-- Your assignment --
Each record listed below is to be output exactly as written.

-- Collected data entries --

────────

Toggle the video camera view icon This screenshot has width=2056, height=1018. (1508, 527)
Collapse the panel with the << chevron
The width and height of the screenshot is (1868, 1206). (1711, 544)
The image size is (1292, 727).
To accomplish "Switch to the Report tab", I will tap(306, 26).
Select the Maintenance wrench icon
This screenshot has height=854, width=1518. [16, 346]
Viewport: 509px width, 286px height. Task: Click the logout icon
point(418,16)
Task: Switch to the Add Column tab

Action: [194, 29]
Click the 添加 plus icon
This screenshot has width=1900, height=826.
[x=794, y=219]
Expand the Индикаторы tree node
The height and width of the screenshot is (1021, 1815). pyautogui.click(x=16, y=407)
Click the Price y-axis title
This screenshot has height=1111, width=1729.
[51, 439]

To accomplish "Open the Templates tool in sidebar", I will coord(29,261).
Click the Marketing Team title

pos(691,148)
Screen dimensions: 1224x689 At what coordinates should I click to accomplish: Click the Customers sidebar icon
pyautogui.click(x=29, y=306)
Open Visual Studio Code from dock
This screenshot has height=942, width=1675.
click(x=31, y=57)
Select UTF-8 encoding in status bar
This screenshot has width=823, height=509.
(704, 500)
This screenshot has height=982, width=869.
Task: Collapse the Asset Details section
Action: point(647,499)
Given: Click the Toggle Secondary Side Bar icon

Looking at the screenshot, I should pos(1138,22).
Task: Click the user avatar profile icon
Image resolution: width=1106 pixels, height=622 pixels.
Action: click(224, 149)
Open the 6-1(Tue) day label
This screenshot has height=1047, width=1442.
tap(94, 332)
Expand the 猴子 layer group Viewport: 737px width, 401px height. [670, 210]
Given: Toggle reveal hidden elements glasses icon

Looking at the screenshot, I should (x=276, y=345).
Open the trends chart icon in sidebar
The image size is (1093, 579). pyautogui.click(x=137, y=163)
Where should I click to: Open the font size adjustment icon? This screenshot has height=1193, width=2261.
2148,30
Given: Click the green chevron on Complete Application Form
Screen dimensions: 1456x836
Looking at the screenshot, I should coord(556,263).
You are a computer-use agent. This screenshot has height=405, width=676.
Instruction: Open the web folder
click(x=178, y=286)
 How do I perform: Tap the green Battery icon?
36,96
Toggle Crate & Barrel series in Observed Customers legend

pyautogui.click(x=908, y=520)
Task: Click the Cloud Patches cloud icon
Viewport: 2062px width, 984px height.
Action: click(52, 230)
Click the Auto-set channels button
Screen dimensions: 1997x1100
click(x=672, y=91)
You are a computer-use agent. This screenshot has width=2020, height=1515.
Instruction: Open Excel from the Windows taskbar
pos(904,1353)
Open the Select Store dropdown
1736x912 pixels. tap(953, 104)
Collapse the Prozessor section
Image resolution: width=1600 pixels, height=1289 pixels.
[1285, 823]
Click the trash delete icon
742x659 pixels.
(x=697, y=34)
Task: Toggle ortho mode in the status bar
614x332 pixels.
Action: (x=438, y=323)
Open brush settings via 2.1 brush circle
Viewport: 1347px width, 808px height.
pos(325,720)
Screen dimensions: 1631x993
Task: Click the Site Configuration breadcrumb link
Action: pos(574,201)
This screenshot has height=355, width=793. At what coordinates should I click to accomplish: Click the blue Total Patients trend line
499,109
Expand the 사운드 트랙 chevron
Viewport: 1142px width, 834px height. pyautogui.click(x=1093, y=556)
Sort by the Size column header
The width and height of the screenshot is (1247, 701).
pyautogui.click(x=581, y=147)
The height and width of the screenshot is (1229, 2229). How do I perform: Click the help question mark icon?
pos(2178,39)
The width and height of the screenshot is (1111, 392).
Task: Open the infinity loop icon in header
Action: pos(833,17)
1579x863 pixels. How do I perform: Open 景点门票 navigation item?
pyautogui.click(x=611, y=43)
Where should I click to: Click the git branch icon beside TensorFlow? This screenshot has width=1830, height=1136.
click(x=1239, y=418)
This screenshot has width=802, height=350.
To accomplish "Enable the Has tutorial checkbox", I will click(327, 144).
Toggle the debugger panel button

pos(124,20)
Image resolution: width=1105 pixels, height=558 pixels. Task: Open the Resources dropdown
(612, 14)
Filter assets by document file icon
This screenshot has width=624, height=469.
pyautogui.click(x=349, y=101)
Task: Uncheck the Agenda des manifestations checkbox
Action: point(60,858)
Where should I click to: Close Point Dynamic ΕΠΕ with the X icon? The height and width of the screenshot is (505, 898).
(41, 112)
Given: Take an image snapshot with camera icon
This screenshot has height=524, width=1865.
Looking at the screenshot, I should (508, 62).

────────

-- Solution for this exercise --
Toggle the video camera view icon This screenshot has width=2056, height=1018. (1508, 527)
Collapse the panel with the << chevron
The width and height of the screenshot is (1868, 1206). (1711, 544)
The image size is (1292, 727).
To accomplish "Switch to the Report tab", I will tap(306, 26).
Select the Maintenance wrench icon
This screenshot has height=854, width=1518. [16, 346]
Viewport: 509px width, 286px height. Task: Click the logout icon
point(418,16)
Task: Switch to the Add Column tab

Action: [194, 29]
Click the 添加 plus icon
This screenshot has width=1900, height=826.
[x=794, y=219]
Expand the Индикаторы tree node
The height and width of the screenshot is (1021, 1815). pyautogui.click(x=16, y=407)
Click the Price y-axis title
This screenshot has height=1111, width=1729.
[51, 439]

To accomplish "Open the Templates tool in sidebar", I will coord(29,261).
Click the Marketing Team title

pos(691,148)
Screen dimensions: 1224x689 At what coordinates should I click to accomplish: Click the Customers sidebar icon
pyautogui.click(x=29, y=306)
Open Visual Studio Code from dock
This screenshot has height=942, width=1675.
click(x=31, y=57)
Select UTF-8 encoding in status bar
This screenshot has width=823, height=509.
(704, 500)
This screenshot has height=982, width=869.
Task: Collapse the Asset Details section
Action: point(647,499)
Given: Click the Toggle Secondary Side Bar icon

Looking at the screenshot, I should pos(1138,22).
Task: Click the user avatar profile icon
Image resolution: width=1106 pixels, height=622 pixels.
Action: click(224, 149)
Open the 6-1(Tue) day label
This screenshot has height=1047, width=1442.
tap(94, 332)
Expand the 猴子 layer group Viewport: 737px width, 401px height. [670, 210]
Given: Toggle reveal hidden elements glasses icon

Looking at the screenshot, I should (x=276, y=345).
Open the trends chart icon in sidebar
The image size is (1093, 579). pyautogui.click(x=137, y=163)
Where should I click to: Open the font size adjustment icon? This screenshot has height=1193, width=2261.
2148,30
Given: Click the green chevron on Complete Application Form
Screen dimensions: 1456x836
Looking at the screenshot, I should coord(556,263).
You are a computer-use agent. This screenshot has height=405, width=676.
Instruction: Open the web folder
click(x=178, y=286)
 How do I perform: Tap the green Battery icon?
36,96
Toggle Crate & Barrel series in Observed Customers legend

pyautogui.click(x=908, y=520)
Task: Click the Cloud Patches cloud icon
Viewport: 2062px width, 984px height.
Action: click(52, 230)
Click the Auto-set channels button
Screen dimensions: 1997x1100
click(x=672, y=91)
You are a computer-use agent. This screenshot has width=2020, height=1515.
Instruction: Open Excel from the Windows taskbar
pos(904,1353)
Open the Select Store dropdown
1736x912 pixels. tap(953, 104)
Collapse the Prozessor section
Image resolution: width=1600 pixels, height=1289 pixels.
[1285, 823]
Click the trash delete icon
742x659 pixels.
(x=697, y=34)
Task: Toggle ortho mode in the status bar
614x332 pixels.
Action: (x=438, y=323)
Open brush settings via 2.1 brush circle
Viewport: 1347px width, 808px height.
pos(325,720)
Screen dimensions: 1631x993
Task: Click the Site Configuration breadcrumb link
Action: pos(574,201)
This screenshot has height=355, width=793. At what coordinates should I click to accomplish: Click the blue Total Patients trend line
499,109
Expand the 사운드 트랙 chevron
Viewport: 1142px width, 834px height. pyautogui.click(x=1093, y=556)
Sort by the Size column header
The width and height of the screenshot is (1247, 701).
pyautogui.click(x=581, y=147)
The height and width of the screenshot is (1229, 2229). How do I perform: Click the help question mark icon?
pos(2178,39)
The width and height of the screenshot is (1111, 392).
Task: Open the infinity loop icon in header
Action: pos(833,17)
1579x863 pixels. How do I perform: Open 景点门票 navigation item?
pyautogui.click(x=611, y=43)
Where should I click to: Click the git branch icon beside TensorFlow? This screenshot has width=1830, height=1136.
click(x=1239, y=418)
This screenshot has width=802, height=350.
To accomplish "Enable the Has tutorial checkbox", I will click(327, 144).
Toggle the debugger panel button

pos(124,20)
Image resolution: width=1105 pixels, height=558 pixels. Task: Open the Resources dropdown
(612, 14)
Filter assets by document file icon
This screenshot has width=624, height=469.
pyautogui.click(x=349, y=101)
Task: Uncheck the Agenda des manifestations checkbox
Action: point(60,858)
Where should I click to: Close Point Dynamic ΕΠΕ with the X icon? The height and width of the screenshot is (505, 898).
(41, 112)
Given: Take an image snapshot with camera icon
This screenshot has height=524, width=1865.
Looking at the screenshot, I should (508, 62).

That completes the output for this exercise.